START Data to examine

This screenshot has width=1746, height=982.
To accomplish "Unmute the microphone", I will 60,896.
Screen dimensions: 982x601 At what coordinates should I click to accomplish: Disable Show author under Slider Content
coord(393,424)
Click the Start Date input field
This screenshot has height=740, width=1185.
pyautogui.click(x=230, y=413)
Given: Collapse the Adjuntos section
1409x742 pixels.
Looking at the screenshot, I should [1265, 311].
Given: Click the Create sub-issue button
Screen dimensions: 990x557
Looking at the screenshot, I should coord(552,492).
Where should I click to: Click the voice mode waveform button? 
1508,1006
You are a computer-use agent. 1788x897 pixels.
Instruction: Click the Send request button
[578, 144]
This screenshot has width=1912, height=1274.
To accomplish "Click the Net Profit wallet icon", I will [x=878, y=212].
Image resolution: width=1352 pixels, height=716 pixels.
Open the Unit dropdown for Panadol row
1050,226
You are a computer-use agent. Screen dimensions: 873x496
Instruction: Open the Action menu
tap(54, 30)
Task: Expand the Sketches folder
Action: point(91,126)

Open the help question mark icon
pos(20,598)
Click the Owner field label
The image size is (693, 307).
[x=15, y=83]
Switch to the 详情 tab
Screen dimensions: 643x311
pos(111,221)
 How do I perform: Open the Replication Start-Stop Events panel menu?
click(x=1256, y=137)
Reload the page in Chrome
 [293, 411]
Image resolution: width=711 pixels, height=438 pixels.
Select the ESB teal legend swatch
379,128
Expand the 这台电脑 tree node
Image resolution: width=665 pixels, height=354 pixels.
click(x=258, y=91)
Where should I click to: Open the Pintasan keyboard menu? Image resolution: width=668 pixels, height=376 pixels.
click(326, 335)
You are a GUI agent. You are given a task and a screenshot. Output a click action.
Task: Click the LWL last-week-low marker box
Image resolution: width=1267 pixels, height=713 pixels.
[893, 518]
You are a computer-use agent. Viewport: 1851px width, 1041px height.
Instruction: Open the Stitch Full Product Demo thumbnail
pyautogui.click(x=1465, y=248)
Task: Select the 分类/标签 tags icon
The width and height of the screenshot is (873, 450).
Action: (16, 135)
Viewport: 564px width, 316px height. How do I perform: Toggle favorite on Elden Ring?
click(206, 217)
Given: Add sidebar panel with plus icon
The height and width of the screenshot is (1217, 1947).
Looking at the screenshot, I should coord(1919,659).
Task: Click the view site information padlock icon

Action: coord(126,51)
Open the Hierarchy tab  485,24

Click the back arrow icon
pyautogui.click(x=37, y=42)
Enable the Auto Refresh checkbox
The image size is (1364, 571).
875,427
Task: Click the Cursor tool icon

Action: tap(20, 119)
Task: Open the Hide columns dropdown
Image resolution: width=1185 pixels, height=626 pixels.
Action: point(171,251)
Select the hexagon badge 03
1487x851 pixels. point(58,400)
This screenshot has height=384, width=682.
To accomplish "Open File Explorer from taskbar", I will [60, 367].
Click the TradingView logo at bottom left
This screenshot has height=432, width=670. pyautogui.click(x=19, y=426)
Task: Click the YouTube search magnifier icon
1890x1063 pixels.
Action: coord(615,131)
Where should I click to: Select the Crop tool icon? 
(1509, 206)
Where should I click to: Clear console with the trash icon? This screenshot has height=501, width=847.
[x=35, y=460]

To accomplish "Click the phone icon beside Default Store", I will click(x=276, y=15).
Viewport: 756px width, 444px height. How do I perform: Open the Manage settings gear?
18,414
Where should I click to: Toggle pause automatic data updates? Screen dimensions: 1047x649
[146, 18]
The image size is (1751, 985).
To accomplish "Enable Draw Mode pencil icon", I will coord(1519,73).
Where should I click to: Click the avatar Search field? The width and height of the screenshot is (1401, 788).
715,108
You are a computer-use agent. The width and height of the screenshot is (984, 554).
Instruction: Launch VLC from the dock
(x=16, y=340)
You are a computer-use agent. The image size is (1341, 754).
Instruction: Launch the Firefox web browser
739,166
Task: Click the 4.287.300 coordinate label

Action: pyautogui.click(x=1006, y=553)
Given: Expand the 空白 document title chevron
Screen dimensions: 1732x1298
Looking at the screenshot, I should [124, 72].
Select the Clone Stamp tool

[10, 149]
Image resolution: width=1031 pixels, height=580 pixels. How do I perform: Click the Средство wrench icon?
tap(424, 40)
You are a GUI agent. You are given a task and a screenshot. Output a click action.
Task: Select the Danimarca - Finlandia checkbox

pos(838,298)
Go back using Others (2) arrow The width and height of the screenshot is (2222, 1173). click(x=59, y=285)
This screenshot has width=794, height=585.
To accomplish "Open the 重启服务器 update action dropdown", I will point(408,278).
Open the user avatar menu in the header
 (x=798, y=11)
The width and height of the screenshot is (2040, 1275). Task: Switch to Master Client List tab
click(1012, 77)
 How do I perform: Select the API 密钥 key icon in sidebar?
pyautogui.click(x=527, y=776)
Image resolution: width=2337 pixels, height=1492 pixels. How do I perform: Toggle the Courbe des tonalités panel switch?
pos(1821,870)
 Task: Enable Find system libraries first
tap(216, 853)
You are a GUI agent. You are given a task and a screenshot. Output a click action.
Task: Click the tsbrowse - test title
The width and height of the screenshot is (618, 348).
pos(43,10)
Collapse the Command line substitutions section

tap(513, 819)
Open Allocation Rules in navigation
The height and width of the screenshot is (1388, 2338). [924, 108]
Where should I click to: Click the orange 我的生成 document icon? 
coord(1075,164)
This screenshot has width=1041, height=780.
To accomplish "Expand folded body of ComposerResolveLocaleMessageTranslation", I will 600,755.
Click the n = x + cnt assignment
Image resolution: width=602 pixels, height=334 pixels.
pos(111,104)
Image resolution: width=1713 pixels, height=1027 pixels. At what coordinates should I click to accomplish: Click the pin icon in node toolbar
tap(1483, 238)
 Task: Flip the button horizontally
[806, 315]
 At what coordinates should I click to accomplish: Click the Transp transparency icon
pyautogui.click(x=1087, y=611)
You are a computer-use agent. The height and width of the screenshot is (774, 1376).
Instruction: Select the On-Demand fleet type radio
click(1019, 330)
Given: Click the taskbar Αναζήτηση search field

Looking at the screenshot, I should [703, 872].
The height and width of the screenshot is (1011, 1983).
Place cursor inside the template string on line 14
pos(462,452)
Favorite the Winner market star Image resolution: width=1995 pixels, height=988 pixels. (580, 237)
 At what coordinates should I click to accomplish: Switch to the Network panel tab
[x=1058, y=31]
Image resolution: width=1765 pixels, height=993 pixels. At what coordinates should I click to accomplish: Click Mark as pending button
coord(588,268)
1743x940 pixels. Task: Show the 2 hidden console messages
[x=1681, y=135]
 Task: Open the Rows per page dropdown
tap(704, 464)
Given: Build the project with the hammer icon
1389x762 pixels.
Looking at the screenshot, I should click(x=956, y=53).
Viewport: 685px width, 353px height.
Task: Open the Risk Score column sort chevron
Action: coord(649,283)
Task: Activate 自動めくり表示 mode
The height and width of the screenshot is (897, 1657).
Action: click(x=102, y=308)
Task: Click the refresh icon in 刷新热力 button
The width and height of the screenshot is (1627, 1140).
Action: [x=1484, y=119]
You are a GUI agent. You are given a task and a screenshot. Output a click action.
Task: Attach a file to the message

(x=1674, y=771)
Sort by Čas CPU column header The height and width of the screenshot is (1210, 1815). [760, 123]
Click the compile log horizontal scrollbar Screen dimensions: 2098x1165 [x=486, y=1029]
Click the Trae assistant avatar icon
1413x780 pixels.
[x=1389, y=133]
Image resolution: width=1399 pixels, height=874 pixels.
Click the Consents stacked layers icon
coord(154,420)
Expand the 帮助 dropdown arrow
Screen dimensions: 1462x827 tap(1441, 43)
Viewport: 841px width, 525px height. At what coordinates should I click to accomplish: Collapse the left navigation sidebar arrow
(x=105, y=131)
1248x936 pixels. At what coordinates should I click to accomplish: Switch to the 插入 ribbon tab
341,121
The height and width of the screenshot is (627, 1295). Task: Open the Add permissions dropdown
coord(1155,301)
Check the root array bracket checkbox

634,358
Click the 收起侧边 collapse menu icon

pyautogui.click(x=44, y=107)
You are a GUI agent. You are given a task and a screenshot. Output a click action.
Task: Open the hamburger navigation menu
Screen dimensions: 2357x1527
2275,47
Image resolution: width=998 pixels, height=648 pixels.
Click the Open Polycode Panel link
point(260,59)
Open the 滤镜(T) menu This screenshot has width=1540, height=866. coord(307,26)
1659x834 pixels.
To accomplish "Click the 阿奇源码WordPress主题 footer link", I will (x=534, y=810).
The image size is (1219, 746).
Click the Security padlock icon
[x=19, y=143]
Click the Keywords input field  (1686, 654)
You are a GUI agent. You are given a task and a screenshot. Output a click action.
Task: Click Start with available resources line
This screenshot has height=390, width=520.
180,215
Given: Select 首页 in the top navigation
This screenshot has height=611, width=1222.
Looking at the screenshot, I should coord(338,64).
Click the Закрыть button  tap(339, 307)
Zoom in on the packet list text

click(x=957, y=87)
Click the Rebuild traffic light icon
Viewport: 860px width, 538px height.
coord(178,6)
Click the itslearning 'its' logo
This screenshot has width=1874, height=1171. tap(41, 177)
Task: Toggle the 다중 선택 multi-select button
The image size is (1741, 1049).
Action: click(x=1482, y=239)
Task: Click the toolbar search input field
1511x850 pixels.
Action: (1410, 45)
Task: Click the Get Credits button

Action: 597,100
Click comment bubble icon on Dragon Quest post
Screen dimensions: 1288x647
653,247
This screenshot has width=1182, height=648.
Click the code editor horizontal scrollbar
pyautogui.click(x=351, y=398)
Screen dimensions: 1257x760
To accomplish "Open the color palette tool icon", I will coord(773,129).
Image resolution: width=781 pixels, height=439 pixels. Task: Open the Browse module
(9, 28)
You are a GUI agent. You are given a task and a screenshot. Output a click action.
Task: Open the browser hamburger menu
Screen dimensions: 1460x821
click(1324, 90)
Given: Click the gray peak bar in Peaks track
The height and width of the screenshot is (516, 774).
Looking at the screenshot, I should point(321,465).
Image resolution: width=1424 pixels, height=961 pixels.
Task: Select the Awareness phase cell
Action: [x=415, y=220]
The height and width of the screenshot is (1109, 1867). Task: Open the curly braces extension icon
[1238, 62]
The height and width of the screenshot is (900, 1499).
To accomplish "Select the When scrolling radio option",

END Data to examine

Task: Could you write out, exactly as they stand, only the lines above that begin at the line with "You are a computer-use agent. Viewport: 1851px" and stop after the line with "Given: Add sidebar panel with plus icon"?

Exercise response:
You are a computer-use agent. Viewport: 1851px width, 1041px height.
Instruction: Open the Stitch Full Product Demo thumbnail
pyautogui.click(x=1465, y=248)
Task: Select the 分类/标签 tags icon
The width and height of the screenshot is (873, 450).
Action: (16, 135)
Viewport: 564px width, 316px height. How do I perform: Toggle favorite on Elden Ring?
click(206, 217)
Given: Add sidebar panel with plus icon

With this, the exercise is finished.